Feb. 22 (Bloomberg) -- Home Depot Inc., the largest U.S. home-improvement retailer, raised its full-year earnings forecast and posted a 72 percent gain in fourth-quarter profit after selling more appliances, windows and snow-removal equipment.
Net income increased to $587 million, or 36 cents a share, in the quarter ended Jan. 30, Atlanta-based Home Depot said today in a statement. Analysts had predicted 31 cents, based on the average of 21 estimates compiled by Bloomberg.
The average purchase jumped the most in 4 1/2 years, by 2.6 percent to $51.31, amid a recovery in U.S. consumers’ confidence.
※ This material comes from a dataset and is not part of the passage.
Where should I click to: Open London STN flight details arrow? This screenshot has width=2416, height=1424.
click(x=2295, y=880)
Customers bought holiday decorations, tools and snow blowers, as well as energy-efficient windows and doors before the Dec. 31 expiration of a tax credit, Craig Menear, executive vice president of merchandising, told analysts on a conference call. Operating expenses declined 1.9 percent.
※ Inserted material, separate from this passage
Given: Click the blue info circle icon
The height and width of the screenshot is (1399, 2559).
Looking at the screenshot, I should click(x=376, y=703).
The results point to “strong execution in both merchandising and expense management,” Colin McGranahan, an analyst at Sanford C. Bernstein & Co. in New York, wrote today in a note to clients. He rates the shares as “market perform.”
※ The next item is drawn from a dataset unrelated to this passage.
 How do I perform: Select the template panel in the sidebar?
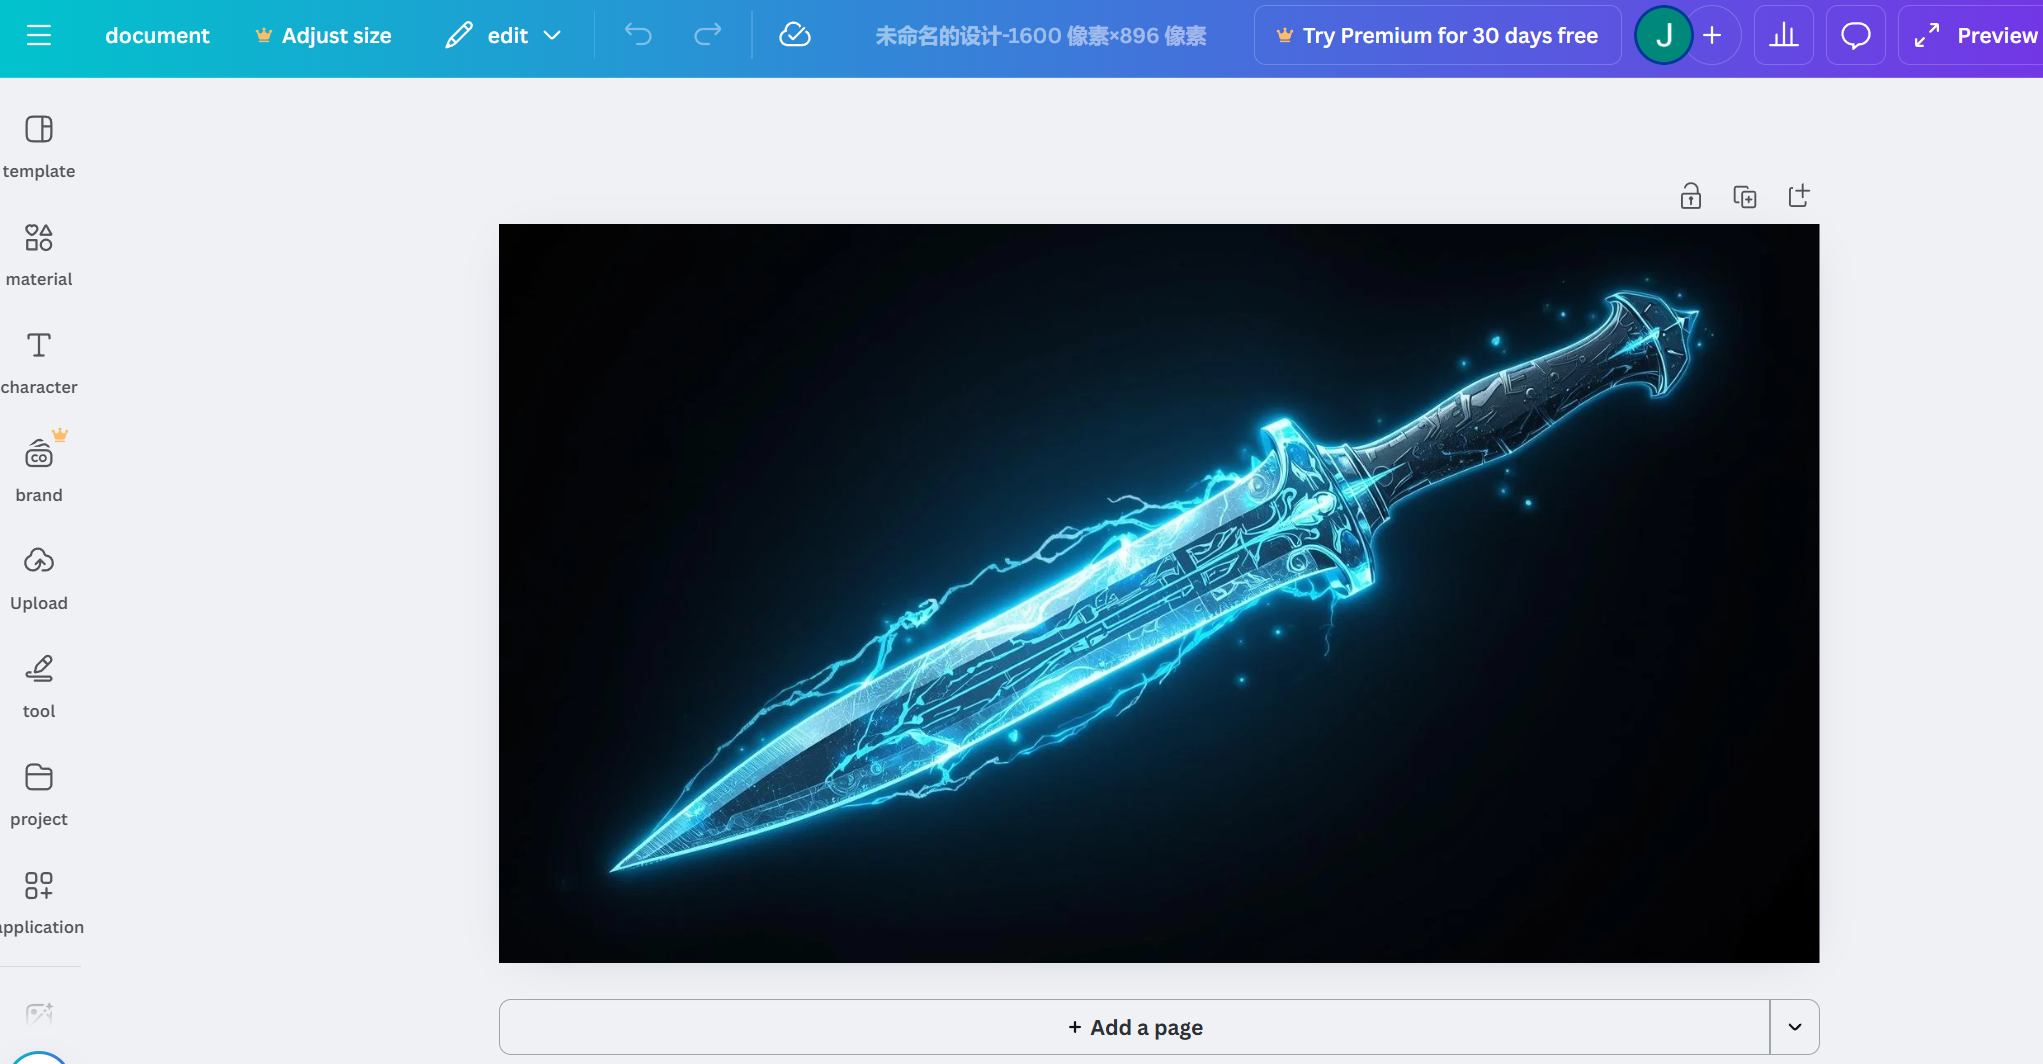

Revenue rose 3.8 percent to $15.1 billion. Analysts projected sales of $14.8 billion in average.
“Consumer confidence is helping,” Chief Financial Officer Carol Tome said today in a telephone interview. Homeowners purchased discounted appliances on Black Friday, the day after Thanksgiving, while restraining spending on kitchen remodeling. “Looking to 2011, consumers are still cautious about big-ticket items,” she said.
Home Depot slipped 39 cents to $38.09 at 4 p.m. in New York Stock Exchange composite trading. The shares have advanced 8.6 percent this year.
Confidence among U.S. consumers rose in February to the highest level in three years as Americans became more optimistic about their incomes and the economy.
The Conference Board’s index of sentiment increased to 70.4, the highest since February 2008, from 64.8 the prior month, figures from the New York-based private research group showed today.
Home Depot increased its full-year earnings forecast to a gain of as much as 9.5 percent to $2.20, excluding share repurchases, up from an increase of as much as 9 percent predicted in December.
The percentage gain in the average purchase last quarter was the biggest since a 4.2 percent rise in the second quarter of 2006, according to Ron DeFeo, a company spokesman.
The company reported net income of $342 million, or 20 cents a share, in the year-earlier quarter.